── Extracted data ──

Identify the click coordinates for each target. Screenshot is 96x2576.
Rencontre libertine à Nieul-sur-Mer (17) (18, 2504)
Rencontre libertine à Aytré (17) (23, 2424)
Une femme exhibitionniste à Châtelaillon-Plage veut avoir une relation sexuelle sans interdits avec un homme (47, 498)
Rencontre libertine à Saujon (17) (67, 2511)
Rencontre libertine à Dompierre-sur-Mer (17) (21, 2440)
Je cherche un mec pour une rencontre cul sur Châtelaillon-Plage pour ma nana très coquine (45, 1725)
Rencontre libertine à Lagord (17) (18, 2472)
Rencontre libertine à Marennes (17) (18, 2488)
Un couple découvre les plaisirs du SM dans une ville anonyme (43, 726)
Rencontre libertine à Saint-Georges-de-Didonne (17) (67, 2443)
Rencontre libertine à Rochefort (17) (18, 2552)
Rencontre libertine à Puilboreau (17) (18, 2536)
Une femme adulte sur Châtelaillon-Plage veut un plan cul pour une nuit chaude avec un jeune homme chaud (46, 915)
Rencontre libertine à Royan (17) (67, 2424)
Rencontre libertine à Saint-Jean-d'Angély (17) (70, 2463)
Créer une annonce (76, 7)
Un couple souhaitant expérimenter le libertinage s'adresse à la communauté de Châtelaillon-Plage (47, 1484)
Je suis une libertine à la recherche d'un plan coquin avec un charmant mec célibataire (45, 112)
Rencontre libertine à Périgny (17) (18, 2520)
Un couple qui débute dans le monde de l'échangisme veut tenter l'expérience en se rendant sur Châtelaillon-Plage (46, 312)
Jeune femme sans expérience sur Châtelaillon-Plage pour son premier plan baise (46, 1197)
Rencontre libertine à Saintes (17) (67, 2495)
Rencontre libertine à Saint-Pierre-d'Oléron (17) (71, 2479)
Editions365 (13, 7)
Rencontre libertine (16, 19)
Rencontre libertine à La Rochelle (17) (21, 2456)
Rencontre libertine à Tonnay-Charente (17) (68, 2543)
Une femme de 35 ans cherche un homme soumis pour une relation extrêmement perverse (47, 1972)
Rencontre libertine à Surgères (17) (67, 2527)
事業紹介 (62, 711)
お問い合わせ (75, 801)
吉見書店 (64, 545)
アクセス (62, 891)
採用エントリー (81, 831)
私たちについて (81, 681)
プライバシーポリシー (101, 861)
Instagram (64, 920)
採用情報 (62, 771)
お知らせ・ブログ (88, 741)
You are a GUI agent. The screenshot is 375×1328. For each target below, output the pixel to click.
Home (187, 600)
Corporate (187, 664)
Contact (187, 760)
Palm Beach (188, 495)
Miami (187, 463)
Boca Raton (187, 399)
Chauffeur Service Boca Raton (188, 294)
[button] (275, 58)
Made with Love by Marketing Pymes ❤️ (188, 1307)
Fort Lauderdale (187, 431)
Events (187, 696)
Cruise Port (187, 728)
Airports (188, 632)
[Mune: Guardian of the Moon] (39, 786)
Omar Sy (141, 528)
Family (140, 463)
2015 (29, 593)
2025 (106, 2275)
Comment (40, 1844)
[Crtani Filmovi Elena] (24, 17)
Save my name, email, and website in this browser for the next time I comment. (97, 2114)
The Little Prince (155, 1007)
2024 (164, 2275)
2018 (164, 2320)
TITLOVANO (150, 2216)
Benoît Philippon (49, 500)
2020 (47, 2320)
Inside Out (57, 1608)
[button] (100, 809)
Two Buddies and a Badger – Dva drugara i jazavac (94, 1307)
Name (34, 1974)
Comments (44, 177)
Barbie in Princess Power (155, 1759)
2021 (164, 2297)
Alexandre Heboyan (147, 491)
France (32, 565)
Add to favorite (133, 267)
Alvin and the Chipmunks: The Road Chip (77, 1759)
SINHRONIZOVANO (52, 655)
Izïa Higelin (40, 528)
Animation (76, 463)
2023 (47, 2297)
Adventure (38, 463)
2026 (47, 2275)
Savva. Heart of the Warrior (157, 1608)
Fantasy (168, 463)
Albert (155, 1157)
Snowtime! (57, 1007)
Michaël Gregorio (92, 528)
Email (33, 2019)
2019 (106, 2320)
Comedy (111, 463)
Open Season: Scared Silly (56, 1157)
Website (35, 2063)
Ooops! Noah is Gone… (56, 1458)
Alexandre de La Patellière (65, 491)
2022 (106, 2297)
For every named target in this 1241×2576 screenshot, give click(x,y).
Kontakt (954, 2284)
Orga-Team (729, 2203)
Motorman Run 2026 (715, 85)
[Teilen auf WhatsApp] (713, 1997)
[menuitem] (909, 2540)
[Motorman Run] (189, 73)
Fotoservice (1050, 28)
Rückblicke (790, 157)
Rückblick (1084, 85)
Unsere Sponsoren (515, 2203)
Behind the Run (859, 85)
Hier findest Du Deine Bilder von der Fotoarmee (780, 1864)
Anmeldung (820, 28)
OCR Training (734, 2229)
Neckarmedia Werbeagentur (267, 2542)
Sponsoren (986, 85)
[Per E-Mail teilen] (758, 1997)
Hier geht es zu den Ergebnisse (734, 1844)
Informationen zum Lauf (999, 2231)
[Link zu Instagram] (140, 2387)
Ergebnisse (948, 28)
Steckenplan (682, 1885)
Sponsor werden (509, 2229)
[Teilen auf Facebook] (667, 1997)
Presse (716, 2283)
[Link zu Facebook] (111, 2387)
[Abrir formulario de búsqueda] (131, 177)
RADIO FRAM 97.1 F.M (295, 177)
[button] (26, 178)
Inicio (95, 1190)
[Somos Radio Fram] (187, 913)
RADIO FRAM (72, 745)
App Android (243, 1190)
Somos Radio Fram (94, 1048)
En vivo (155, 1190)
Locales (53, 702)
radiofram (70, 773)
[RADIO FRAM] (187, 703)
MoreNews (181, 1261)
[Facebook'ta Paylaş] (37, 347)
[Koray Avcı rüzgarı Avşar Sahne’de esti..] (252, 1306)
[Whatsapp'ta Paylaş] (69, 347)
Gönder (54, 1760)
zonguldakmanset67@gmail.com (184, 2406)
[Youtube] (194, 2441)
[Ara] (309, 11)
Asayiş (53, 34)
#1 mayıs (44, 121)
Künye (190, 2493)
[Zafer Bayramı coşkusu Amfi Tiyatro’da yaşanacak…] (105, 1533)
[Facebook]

───

Work item -> In the listing above, transcribe exactly everything from the line containing "Rencontre libertine à Saujon (17) (67, 2511)" down to the line containing "Un couple souhaitant", including both and nothing more.

Result for this exercise ->
Rencontre libertine à Saujon (17) (67, 2511)
Rencontre libertine à Dompierre-sur-Mer (17) (21, 2440)
Je cherche un mec pour une rencontre cul sur Châtelaillon-Plage pour ma nana très coquine (45, 1725)
Rencontre libertine à Lagord (17) (18, 2472)
Rencontre libertine à Marennes (17) (18, 2488)
Un couple découvre les plaisirs du SM dans une ville anonyme (43, 726)
Rencontre libertine à Saint-Georges-de-Didonne (17) (67, 2443)
Rencontre libertine à Rochefort (17) (18, 2552)
Rencontre libertine à Puilboreau (17) (18, 2536)
Une femme adulte sur Châtelaillon-Plage veut un plan cul pour une nuit chaude avec un jeune homme chaud (46, 915)
Rencontre libertine à Royan (17) (67, 2424)
Rencontre libertine à Saint-Jean-d'Angély (17) (70, 2463)
Créer une annonce (76, 7)
Un couple souhaitant expérimenter le libertinage s'adresse à la communauté de Châtelaillon-Plage (47, 1484)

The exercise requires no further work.